# TASKS TO COMPLETE
• A. In the text below about McCormack and Treaty United, in what year did McCormack return to Canada?
• B. Rewrite the paragraph beginning "She returned to Canada in 2011" from the text below about McCormack and Treaty United as a short bulleted list, keeping its main facts.

Last year Birarda was given a two year sentence, with three-years on probation, after admitting three counts of sexual assault and a string of other charges.

As a result of the scandal, McCormack left Canada to play football professionally in Europe, in Norway and Denmark – one of the first players from North America coming to Europe to play – and from there she reached out to Noel King then with the Irish Women’s team, eventually playing for Ireland.

She returned to Canada in 2011, establishing TOPP Soccer, before travelling to Australia to play before another stint with the Irish team, eventually deciding to establish a Women’s team here, settling on Treaty United after some support from Mark Scanlon in the FAI.

She impressed the Board at Treaty by improving standards through the introduction of new players, before approaching Rod Senft last year about an investment partnership to buy the club.

Like Chuck Cosman, McCormack is all about the growth potential – that Enterprise Value and Equity Upside – and in common with both executives – making sure that Treaty United achieves its true financial value.

# SUPPLIED INFORMATION
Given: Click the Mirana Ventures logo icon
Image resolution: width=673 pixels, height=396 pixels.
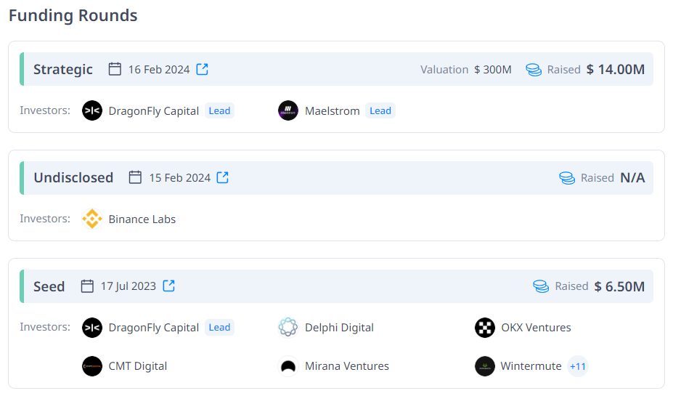Looking at the screenshot, I should (288, 366).
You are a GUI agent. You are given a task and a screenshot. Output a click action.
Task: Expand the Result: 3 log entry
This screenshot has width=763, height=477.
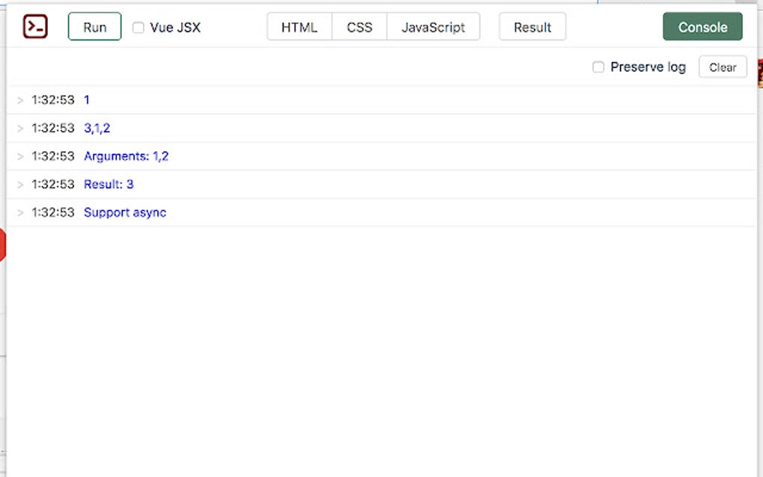[x=19, y=184]
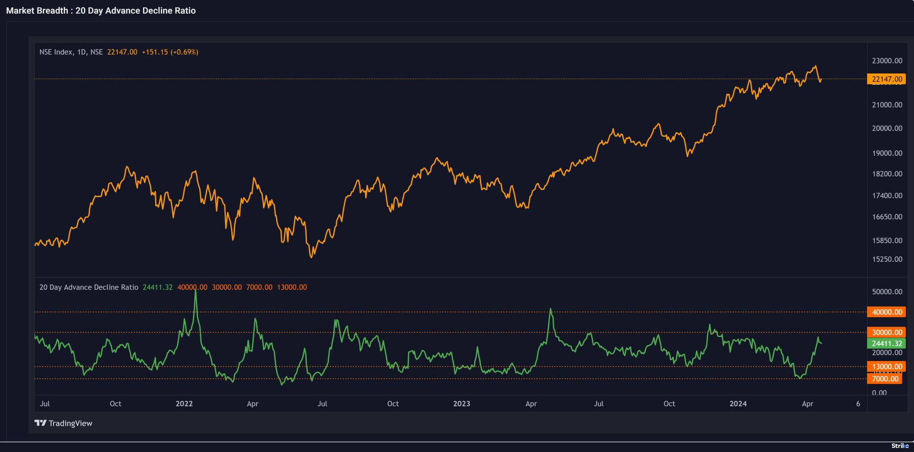914x452 pixels.
Task: Select the 40000.00 level tag on axis
Action: coord(886,312)
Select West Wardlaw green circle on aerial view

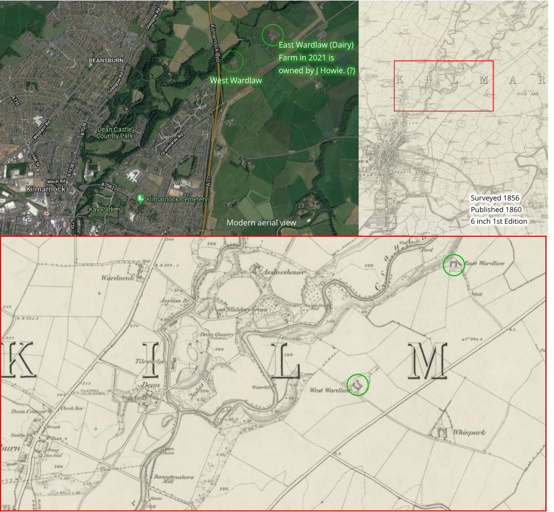coord(232,62)

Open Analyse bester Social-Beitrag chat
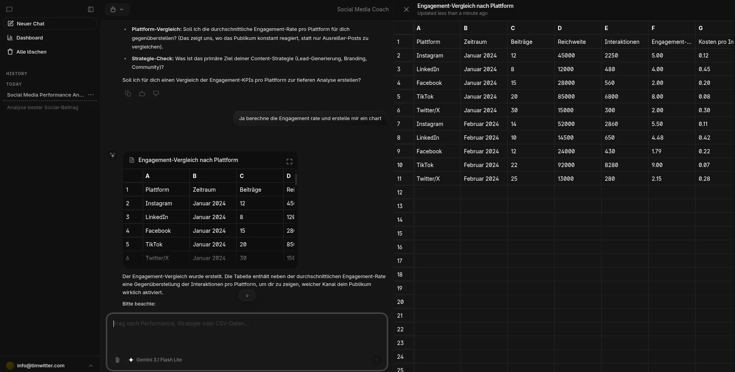43,107
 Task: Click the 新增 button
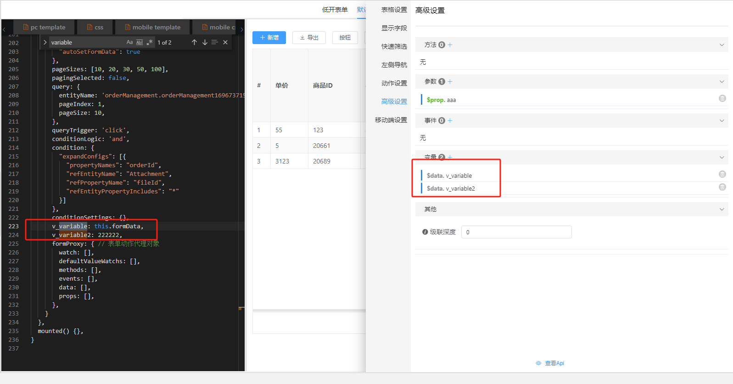(x=269, y=38)
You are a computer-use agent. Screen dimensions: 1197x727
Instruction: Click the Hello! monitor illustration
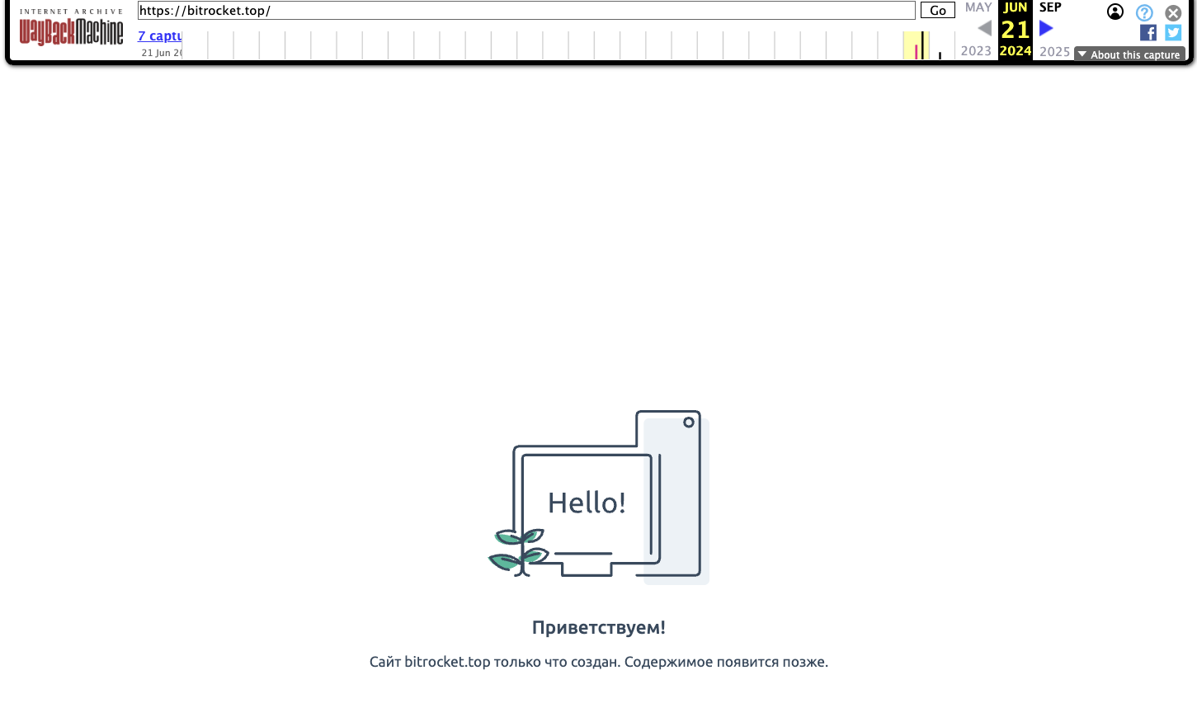coord(598,498)
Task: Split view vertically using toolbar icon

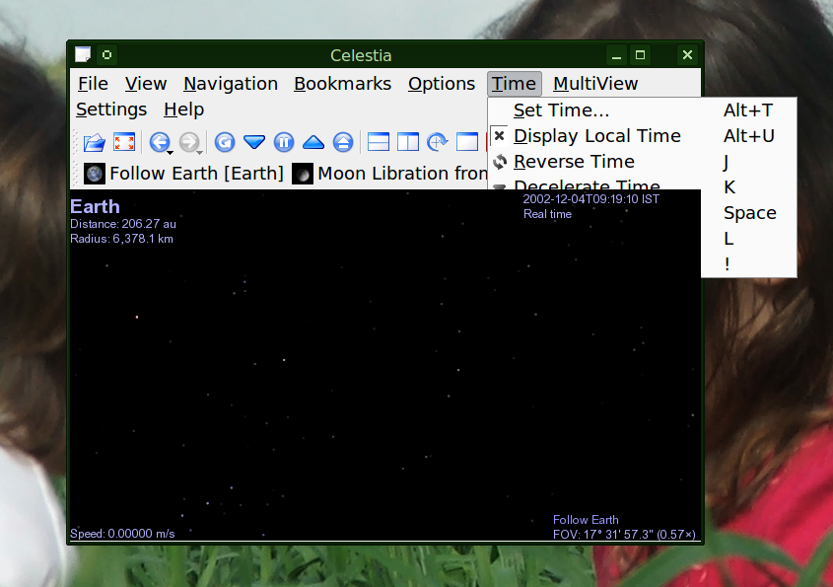Action: point(408,142)
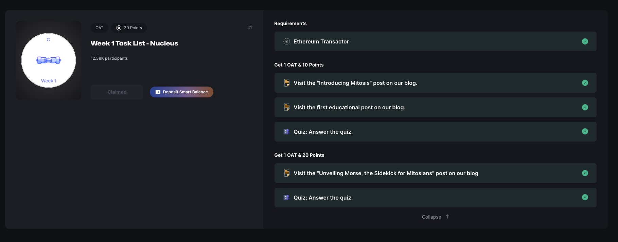The height and width of the screenshot is (242, 618).
Task: Click the Unveiling Morse document icon
Action: coord(286,173)
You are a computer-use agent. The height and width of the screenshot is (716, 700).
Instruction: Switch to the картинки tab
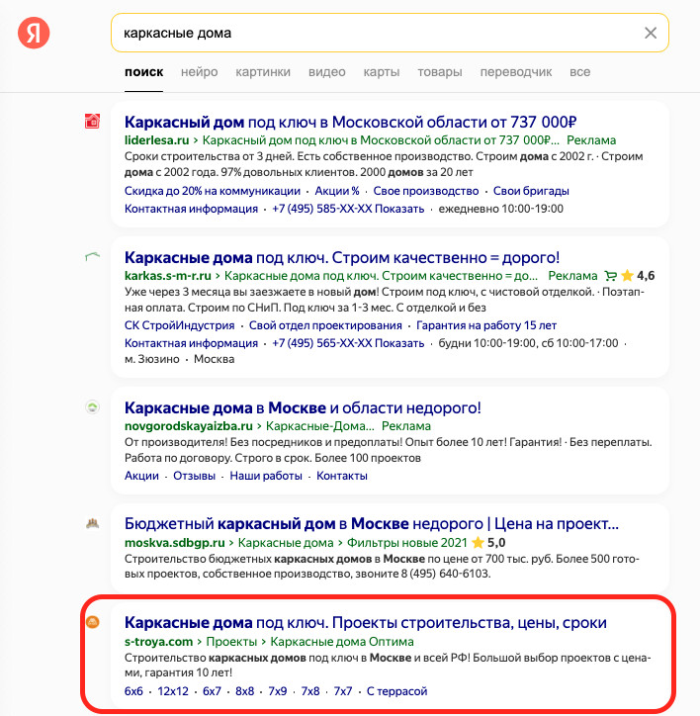(263, 72)
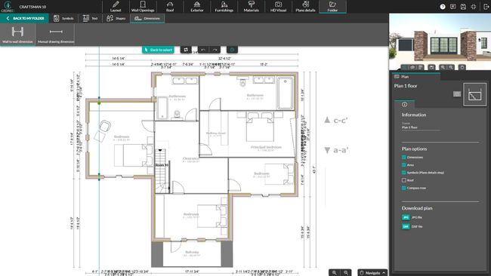Click the Back to select button
This screenshot has height=276, width=491.
(x=159, y=50)
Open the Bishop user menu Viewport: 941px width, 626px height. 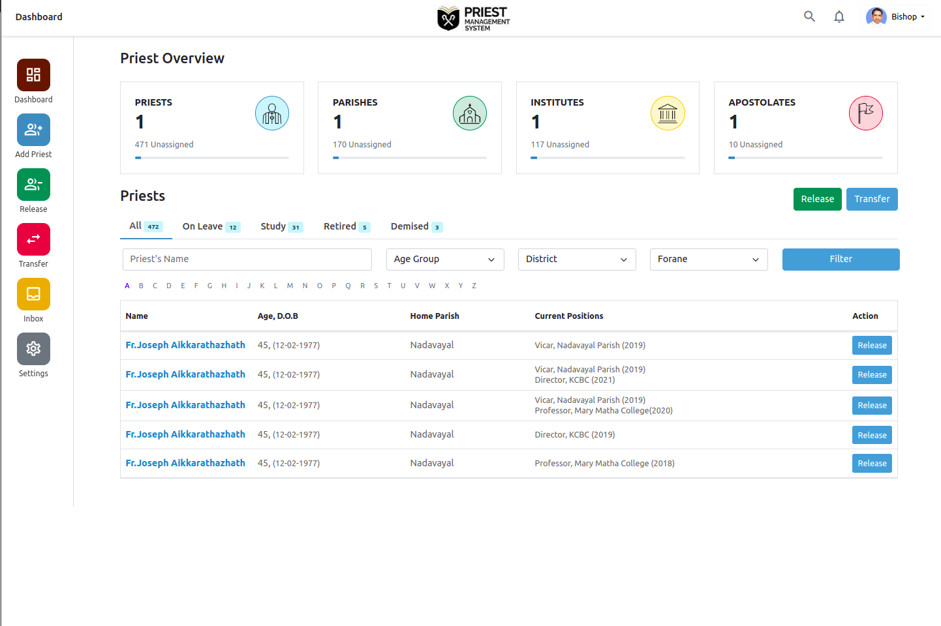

# ANSWERS BY ITEM NUMBER
• A. 2011

• B.
- Returned to Canada in 2011 and established TOPP Soccer.
- Traveled to Australia to play.
- Had another stint with the Irish team.
- Decided to establish a women's team here.
- Settled on Treaty United after some support from Mark Scanlon in the FAI.